## Exercise
Give each line of the items below as a JSON list of strings, one string per line, with blank lines left out. Leave the pictures out of the answer.
########################################
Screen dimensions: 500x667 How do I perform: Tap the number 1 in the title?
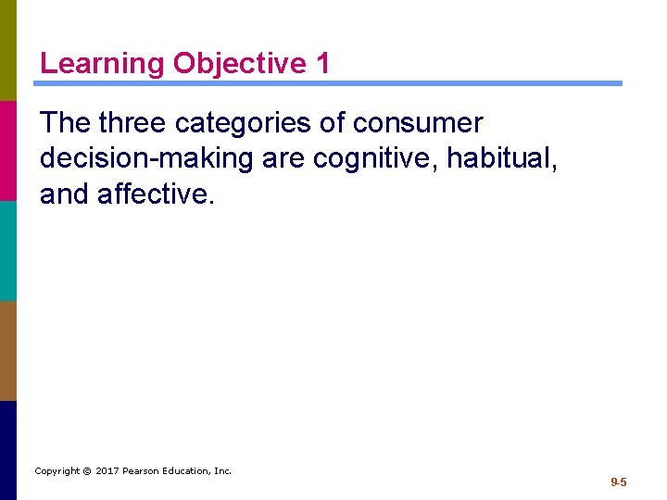click(321, 64)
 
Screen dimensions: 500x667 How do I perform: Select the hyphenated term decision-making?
click(146, 158)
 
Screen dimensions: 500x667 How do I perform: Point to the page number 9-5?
click(618, 482)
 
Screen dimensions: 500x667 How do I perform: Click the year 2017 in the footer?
click(108, 471)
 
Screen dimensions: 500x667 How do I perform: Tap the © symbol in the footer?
click(86, 471)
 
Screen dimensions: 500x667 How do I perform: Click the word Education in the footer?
click(188, 471)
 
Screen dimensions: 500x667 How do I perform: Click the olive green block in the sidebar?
click(8, 50)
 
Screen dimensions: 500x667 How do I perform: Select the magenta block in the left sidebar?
click(8, 150)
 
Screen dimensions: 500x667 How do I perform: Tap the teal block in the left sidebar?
click(8, 250)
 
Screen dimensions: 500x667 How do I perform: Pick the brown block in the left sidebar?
########################################
## Solution to the exercise
[
  "Screen dimensions: 500x667 How do I perform: Tap the number 1 in the title?",
  "click(321, 64)",
  "Screen dimensions: 500x667 How do I perform: Select the hyphenated term decision-making?",
  "click(146, 158)",
  "Screen dimensions: 500x667 How do I perform: Point to the page number 9-5?",
  "click(618, 482)",
  "Screen dimensions: 500x667 How do I perform: Click the year 2017 in the footer?",
  "click(108, 471)",
  "Screen dimensions: 500x667 How do I perform: Tap the © symbol in the footer?",
  "click(86, 471)",
  "Screen dimensions: 500x667 How do I perform: Click the word Education in the footer?",
  "click(188, 471)",
  "Screen dimensions: 500x667 How do I perform: Click the olive green block in the sidebar?",
  "click(8, 50)",
  "Screen dimensions: 500x667 How do I perform: Select the magenta block in the left sidebar?",
  "click(8, 150)",
  "Screen dimensions: 500x667 How do I perform: Tap the teal block in the left sidebar?",
  "click(8, 250)",
  "Screen dimensions: 500x667 How do I perform: Pick the brown block in the left sidebar?"
]